▸ **EXERCISE DIRECTIONS**
Return the lines of the data below starting at the one holding "clicca qui (268, 752)" and ending at the one holding "India (372, 361)", word for word, leaving every picture out.

▸ **DATA LISTING**

·····

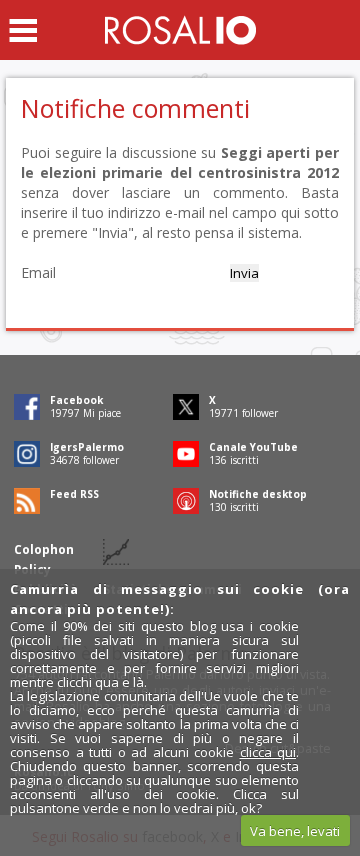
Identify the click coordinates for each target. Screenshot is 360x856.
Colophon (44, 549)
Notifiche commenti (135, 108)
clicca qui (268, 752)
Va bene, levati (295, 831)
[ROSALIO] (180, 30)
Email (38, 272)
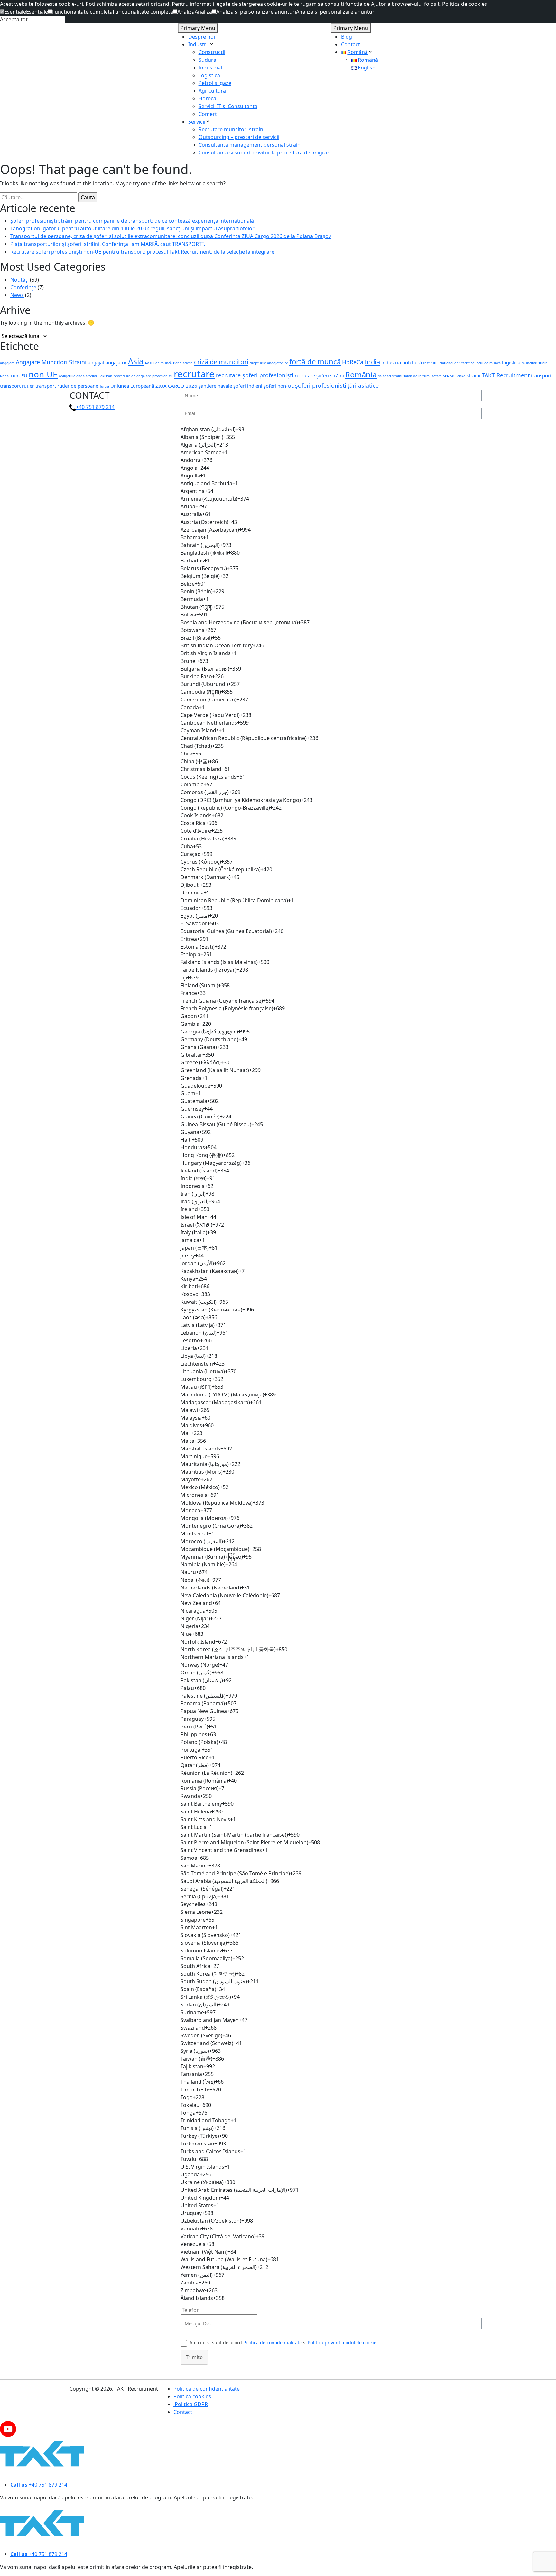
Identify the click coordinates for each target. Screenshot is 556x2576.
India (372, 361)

·····

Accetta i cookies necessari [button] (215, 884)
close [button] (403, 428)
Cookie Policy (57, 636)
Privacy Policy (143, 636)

·····

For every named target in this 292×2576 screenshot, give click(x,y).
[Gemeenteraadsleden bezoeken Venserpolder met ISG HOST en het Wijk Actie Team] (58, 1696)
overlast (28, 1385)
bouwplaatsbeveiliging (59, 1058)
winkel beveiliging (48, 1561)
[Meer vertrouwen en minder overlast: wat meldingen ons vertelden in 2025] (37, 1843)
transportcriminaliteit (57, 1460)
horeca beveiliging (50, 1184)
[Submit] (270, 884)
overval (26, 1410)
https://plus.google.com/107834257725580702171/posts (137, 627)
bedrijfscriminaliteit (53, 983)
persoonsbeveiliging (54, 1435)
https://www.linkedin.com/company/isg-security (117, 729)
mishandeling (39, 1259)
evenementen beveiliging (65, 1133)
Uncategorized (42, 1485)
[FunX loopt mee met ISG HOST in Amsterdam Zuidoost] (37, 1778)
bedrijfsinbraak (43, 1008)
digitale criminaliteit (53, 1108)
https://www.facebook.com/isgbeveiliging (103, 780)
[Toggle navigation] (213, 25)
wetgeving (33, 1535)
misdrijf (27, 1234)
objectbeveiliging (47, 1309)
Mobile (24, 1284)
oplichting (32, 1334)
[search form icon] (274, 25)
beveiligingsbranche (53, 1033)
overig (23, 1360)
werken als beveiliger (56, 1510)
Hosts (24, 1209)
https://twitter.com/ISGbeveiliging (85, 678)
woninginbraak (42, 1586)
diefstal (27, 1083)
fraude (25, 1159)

·····

▸ **SOLUTION FOR THIS PROBLEM**
clicca qui (268, 752)
Va bene, levati (295, 831)
[ROSALIO] (180, 30)
Email (38, 272)
Identify the click coordinates for each target. Screenshot is 556x2576.
India (372, 361)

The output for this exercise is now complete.